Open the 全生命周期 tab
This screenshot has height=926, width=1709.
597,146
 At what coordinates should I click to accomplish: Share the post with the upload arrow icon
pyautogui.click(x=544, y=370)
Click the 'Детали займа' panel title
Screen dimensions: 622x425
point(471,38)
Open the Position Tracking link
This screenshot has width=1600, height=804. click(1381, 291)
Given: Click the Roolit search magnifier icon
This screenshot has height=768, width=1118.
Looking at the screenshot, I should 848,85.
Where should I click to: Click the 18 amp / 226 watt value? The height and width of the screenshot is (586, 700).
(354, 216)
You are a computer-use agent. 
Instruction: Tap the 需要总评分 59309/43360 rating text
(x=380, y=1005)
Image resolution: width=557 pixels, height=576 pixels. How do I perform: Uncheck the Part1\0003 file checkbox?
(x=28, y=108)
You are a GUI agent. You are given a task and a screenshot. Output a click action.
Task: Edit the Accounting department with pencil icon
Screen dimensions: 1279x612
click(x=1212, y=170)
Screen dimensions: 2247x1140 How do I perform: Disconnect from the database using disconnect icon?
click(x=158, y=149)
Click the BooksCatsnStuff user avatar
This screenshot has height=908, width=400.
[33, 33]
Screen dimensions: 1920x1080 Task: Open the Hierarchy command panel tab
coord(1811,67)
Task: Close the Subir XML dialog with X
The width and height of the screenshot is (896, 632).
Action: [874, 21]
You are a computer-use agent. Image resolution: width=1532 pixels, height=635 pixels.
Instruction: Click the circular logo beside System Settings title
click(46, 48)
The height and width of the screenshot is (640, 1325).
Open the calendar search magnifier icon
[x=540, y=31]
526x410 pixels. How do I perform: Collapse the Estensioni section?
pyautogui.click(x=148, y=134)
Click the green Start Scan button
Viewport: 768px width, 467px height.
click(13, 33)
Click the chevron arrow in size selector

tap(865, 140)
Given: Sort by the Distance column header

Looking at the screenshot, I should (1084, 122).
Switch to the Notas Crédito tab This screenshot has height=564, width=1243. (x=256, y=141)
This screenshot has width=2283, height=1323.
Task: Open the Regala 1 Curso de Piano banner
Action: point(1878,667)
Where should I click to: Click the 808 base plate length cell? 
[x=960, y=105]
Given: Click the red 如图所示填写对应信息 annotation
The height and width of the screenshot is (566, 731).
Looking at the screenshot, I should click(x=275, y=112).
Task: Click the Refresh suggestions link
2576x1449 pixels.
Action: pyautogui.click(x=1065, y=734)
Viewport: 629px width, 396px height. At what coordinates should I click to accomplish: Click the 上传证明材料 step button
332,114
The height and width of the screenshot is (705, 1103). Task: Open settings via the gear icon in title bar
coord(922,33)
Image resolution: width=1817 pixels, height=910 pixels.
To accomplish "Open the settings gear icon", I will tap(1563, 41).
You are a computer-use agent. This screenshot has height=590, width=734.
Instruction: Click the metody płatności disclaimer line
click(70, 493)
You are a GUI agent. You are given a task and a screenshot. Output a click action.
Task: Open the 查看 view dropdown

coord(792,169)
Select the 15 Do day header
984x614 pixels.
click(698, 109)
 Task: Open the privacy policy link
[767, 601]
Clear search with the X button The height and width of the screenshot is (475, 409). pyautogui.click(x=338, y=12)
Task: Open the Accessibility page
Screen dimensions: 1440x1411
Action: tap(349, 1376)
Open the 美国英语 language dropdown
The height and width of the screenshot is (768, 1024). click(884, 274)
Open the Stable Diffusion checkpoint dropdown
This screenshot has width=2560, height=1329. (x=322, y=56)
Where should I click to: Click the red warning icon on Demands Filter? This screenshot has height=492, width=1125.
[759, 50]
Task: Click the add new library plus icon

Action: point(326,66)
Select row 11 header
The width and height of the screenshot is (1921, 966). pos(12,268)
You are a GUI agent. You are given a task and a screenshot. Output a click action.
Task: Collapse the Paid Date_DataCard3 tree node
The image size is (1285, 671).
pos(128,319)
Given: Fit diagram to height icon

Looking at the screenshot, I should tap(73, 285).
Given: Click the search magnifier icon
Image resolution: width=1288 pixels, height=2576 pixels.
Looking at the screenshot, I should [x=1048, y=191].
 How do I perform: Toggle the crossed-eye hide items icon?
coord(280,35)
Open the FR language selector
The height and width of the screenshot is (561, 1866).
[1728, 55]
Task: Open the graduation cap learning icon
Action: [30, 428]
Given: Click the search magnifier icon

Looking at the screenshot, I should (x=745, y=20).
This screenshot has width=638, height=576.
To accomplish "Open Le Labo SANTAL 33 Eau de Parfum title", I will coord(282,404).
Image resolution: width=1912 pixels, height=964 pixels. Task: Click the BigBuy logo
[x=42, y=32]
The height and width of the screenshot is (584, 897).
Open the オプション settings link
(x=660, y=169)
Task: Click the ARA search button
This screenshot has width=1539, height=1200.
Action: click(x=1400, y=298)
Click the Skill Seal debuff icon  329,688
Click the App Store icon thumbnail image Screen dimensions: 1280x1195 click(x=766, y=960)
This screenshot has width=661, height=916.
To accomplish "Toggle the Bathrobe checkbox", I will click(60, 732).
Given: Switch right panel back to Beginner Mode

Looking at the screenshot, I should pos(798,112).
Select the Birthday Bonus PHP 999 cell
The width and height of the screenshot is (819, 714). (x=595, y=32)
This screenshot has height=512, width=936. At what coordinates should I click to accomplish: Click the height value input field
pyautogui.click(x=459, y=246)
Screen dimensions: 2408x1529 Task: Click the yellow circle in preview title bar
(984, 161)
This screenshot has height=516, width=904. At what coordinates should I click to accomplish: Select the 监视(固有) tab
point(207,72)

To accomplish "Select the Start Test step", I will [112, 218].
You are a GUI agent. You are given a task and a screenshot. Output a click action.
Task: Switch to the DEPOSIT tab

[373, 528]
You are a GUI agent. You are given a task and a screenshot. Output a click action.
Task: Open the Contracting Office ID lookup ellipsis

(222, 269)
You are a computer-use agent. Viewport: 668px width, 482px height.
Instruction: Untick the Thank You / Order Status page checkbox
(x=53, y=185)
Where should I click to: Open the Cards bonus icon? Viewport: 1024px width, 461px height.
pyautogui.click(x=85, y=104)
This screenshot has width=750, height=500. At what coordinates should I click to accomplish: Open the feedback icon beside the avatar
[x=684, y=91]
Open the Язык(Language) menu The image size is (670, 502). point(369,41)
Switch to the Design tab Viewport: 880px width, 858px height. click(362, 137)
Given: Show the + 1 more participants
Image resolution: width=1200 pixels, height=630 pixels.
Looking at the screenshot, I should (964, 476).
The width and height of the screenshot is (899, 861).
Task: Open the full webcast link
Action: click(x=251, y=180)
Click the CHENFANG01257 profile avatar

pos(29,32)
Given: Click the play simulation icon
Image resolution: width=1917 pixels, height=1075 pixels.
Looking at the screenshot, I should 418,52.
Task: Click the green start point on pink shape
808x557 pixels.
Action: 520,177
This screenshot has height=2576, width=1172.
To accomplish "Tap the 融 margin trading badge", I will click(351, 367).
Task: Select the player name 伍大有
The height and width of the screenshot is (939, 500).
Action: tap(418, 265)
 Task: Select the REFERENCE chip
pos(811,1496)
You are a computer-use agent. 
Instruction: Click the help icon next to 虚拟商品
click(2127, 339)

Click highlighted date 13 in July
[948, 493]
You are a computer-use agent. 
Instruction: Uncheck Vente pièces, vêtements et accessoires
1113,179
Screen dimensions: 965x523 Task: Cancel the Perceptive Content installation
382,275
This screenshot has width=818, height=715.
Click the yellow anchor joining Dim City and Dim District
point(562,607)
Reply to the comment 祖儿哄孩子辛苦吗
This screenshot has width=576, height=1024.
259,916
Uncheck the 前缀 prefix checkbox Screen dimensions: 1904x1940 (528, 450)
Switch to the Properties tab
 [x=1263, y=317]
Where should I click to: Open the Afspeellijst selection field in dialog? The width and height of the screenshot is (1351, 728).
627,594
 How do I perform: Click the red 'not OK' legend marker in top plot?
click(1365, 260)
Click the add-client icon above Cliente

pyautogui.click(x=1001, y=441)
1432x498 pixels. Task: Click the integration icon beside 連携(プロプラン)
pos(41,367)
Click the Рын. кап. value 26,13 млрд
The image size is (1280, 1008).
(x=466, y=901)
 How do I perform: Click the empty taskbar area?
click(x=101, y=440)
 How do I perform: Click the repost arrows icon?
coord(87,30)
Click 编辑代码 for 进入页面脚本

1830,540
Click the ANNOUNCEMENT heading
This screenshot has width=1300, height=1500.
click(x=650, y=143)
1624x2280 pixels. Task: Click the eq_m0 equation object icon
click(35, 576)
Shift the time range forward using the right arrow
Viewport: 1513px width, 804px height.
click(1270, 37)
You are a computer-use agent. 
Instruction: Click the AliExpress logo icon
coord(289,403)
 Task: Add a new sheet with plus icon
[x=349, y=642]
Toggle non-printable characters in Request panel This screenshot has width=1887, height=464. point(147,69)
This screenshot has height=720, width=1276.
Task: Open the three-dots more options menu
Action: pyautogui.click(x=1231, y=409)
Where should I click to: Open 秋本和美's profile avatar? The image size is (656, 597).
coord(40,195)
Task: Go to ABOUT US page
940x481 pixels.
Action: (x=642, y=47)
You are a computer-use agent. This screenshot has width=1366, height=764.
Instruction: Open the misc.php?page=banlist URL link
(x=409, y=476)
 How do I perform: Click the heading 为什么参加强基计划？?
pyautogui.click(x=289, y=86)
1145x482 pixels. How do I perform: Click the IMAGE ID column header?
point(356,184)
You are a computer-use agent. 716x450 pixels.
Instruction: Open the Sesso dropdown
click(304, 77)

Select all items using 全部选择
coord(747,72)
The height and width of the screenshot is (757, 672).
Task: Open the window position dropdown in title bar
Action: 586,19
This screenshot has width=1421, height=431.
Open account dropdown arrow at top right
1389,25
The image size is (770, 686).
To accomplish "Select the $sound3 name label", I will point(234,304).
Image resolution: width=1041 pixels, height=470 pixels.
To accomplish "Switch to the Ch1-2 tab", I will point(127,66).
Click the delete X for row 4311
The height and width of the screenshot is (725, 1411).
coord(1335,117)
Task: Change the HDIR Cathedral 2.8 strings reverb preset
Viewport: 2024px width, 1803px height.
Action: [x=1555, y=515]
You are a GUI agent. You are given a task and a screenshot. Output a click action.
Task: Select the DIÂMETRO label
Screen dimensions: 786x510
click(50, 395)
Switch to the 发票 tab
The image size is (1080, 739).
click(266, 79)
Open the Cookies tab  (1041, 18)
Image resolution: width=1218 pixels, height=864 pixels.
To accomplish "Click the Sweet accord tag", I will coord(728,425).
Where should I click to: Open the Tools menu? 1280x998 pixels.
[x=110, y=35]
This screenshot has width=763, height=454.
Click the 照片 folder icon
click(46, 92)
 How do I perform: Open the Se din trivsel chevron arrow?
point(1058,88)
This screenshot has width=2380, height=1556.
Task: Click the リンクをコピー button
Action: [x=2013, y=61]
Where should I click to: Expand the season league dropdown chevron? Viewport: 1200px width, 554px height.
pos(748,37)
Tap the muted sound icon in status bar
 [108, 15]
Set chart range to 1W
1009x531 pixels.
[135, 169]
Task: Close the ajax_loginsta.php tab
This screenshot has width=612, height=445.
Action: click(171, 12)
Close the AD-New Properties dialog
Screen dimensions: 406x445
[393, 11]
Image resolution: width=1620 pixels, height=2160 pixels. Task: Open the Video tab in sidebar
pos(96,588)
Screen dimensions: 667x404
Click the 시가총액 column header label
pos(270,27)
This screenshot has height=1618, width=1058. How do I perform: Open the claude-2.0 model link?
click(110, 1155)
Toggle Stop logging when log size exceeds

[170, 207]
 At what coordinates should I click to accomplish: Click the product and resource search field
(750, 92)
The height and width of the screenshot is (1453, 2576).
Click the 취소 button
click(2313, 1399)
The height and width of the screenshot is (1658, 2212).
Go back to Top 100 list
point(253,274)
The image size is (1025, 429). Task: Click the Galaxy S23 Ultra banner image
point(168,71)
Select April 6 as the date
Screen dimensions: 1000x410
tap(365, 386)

▶ **Instruction**:
Copy out the entries word for word, from the line with "Click highlighted date 13 in July" to the line with "coord(87,30)", both lines included.

▶ **Task solution**:
Click highlighted date 13 in July
[948, 493]
You are a computer-use agent. 
Instruction: Uncheck Vente pièces, vêtements et accessoires
1113,179
Screen dimensions: 965x523 Task: Cancel the Perceptive Content installation
382,275
This screenshot has width=818, height=715.
Click the yellow anchor joining Dim City and Dim District
point(562,607)
Reply to the comment 祖儿哄孩子辛苦吗
This screenshot has width=576, height=1024.
259,916
Uncheck the 前缀 prefix checkbox Screen dimensions: 1904x1940 (528, 450)
Switch to the Properties tab
 [x=1263, y=317]
Where should I click to: Open the Afspeellijst selection field in dialog? The width and height of the screenshot is (1351, 728).
627,594
 How do I perform: Click the red 'not OK' legend marker in top plot?
click(1365, 260)
Click the add-client icon above Cliente

pyautogui.click(x=1001, y=441)
1432x498 pixels. Task: Click the integration icon beside 連携(プロプラン)
pos(41,367)
Click the Рын. кап. value 26,13 млрд
The image size is (1280, 1008).
(x=466, y=901)
 How do I perform: Click the empty taskbar area?
click(x=101, y=440)
 How do I perform: Click the repost arrows icon?
coord(87,30)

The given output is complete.